* [Task prompt]: Copy the lines of the data below word for word, leaving out the pictures.

* [Records for finding displayed items]:
-- BEGIN --

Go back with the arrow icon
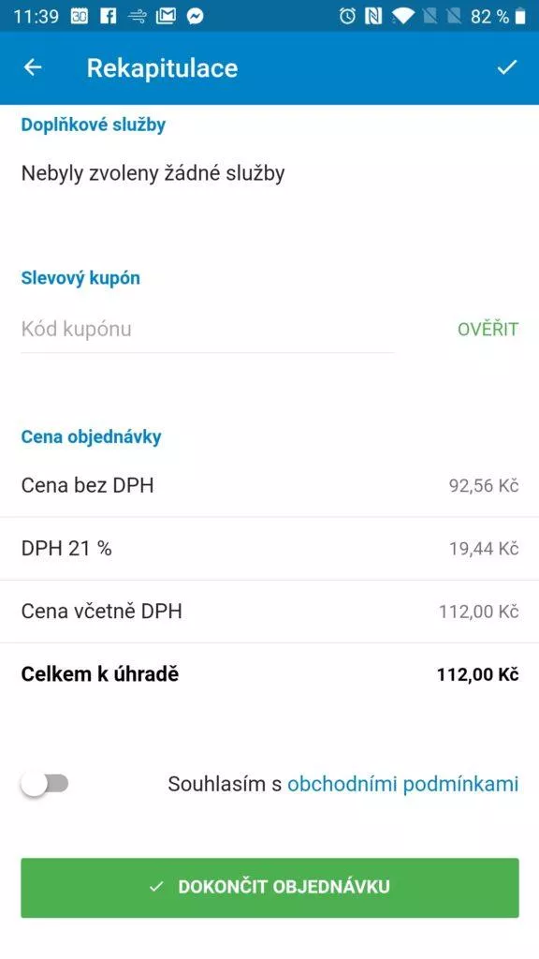Image resolution: width=539 pixels, height=959 pixels. point(33,67)
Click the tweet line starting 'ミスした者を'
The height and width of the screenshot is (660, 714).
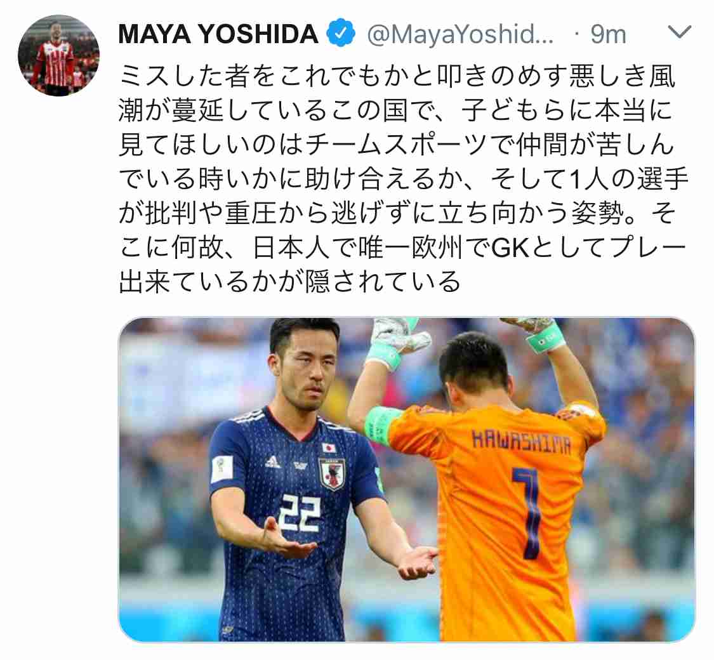tap(397, 76)
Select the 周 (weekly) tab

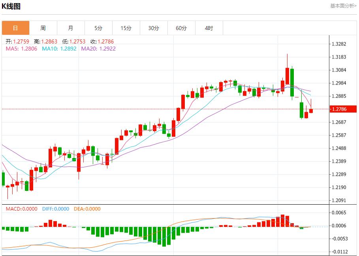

-- END --

* [Answer to this problem]:
Go back with the arrow icon
Image resolution: width=539 pixels, height=959 pixels. point(33,67)
Click the tweet line starting 'ミスした者を'
The height and width of the screenshot is (660, 714).
tap(397, 76)
Select the 周 (weekly) tab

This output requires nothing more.